Sujet
L’effet naturel du commerce est de porter à la paix. Deux
nations qui négocient ensemble se rendent réciproquement dépendantes : si l’une
a intérêt d’acheter, l’autre a intérêt de vendre ; et toutes les unions sont
fondées sur les besoins mutuels.
Mais, si l’esprit de commerce unit les nations, il n’unit
pas de même les particuliers. Nous voyons que dans les pays où l’on n’est
affecté que de l’esprit de commerce, on trafique (1) de toutes les actions
humaines, et de toutes les vertus morales : les plus petites choses, celles que
l’humanité demande, s’y font ou s’y donnent pour de l’argent.

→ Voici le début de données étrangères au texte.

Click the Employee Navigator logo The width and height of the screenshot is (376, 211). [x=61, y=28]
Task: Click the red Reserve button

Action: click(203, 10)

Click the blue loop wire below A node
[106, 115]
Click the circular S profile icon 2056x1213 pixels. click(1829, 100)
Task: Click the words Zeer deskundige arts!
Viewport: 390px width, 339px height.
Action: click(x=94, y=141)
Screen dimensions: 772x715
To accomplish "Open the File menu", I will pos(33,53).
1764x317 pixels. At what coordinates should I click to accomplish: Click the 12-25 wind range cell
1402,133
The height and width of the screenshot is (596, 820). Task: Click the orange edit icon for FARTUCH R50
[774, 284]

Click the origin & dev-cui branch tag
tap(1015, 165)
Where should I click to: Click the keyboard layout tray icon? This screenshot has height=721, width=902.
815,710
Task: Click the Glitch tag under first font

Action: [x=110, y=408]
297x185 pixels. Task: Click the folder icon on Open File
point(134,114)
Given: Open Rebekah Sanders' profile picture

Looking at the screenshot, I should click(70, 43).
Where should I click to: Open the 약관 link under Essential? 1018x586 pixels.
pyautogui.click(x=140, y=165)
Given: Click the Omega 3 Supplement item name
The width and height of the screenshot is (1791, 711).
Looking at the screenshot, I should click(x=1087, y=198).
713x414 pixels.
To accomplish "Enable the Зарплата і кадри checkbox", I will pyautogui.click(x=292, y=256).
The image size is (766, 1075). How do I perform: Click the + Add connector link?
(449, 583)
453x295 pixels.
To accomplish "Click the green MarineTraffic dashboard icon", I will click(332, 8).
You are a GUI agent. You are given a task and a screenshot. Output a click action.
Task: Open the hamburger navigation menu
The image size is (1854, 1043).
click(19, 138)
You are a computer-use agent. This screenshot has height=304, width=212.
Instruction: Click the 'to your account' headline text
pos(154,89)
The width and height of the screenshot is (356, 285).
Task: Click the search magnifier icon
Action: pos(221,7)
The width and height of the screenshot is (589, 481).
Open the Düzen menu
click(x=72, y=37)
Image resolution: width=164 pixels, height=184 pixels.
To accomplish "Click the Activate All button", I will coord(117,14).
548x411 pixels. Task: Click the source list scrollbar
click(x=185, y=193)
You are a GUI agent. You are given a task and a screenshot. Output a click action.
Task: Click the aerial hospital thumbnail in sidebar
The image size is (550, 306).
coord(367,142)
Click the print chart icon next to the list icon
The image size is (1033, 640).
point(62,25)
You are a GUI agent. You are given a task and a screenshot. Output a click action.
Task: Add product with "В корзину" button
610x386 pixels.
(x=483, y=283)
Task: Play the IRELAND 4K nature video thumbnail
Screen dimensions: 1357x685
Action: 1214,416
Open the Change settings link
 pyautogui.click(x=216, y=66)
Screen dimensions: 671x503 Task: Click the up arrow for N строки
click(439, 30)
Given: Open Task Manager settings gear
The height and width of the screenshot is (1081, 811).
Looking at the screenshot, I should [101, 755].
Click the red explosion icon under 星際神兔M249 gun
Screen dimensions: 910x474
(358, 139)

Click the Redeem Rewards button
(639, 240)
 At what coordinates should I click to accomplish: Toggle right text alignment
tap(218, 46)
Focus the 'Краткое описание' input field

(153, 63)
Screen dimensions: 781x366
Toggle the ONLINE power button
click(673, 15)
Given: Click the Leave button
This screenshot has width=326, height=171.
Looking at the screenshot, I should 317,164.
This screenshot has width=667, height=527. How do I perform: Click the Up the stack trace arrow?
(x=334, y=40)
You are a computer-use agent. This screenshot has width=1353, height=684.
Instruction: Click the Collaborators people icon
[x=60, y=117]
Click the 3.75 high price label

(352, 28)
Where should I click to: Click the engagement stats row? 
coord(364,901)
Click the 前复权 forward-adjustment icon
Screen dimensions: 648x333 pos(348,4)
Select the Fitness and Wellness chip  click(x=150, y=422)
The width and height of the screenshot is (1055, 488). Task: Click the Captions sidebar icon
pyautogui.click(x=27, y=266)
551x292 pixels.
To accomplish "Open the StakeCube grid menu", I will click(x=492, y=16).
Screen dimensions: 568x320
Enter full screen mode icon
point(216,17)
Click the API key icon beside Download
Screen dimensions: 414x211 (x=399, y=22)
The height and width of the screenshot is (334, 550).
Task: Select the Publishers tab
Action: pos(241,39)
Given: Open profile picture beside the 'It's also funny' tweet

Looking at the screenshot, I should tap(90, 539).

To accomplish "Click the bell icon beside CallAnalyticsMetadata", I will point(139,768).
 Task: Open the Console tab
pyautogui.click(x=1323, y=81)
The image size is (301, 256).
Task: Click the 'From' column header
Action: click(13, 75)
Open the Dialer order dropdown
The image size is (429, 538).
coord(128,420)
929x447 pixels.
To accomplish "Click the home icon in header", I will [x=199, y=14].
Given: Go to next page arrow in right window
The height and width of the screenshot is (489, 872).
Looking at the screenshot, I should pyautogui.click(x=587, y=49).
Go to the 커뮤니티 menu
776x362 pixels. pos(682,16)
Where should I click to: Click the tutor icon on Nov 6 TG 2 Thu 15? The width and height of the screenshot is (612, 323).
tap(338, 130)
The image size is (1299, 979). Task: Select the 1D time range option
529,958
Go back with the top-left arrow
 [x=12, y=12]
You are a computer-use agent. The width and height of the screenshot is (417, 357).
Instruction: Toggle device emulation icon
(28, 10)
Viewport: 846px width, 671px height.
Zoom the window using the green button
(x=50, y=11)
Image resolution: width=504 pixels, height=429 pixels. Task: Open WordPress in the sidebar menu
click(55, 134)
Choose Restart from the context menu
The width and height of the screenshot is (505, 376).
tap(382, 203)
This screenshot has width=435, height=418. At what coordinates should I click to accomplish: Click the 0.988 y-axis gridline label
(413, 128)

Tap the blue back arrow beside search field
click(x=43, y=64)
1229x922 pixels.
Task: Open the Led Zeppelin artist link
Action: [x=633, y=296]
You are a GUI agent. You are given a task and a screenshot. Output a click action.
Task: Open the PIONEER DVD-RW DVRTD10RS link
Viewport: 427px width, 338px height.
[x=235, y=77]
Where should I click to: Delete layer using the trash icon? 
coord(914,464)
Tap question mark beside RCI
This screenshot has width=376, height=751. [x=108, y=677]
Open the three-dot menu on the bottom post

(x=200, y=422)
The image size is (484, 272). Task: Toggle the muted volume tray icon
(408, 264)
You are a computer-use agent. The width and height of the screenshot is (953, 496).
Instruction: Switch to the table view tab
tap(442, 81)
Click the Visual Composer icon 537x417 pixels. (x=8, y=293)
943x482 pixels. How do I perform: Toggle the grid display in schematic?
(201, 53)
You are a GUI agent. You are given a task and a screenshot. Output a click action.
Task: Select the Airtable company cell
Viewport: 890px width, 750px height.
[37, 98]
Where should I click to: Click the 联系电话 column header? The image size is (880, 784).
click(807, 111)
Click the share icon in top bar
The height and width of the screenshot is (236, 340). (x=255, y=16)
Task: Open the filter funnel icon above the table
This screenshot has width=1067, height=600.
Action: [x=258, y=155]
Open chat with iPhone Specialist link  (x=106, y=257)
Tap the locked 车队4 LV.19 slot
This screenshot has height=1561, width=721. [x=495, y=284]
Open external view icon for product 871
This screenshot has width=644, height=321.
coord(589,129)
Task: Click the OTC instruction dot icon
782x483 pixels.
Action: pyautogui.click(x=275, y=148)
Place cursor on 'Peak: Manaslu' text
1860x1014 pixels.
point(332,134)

L’esprit de commerce produit dans les hommes un certain
sentiment de justice exacte, opposé d’un côté au brigandage, et de l’autre à
ces vertus morales qui font qu’on ne discute pas toujours ses intérêts avec
rigidité, et qu’on peut les négliger pour ceux des autres.
Montesquieu, De l’esprit des lois (1748), livre XX, chapitre 2.
(1) trafique : échange, fait le commerce. Le
terme ne désigne pas ici un échange illicite.
Questions
:
1.
Dégagez l’idée directrice du texte et la structure de l’argumentation.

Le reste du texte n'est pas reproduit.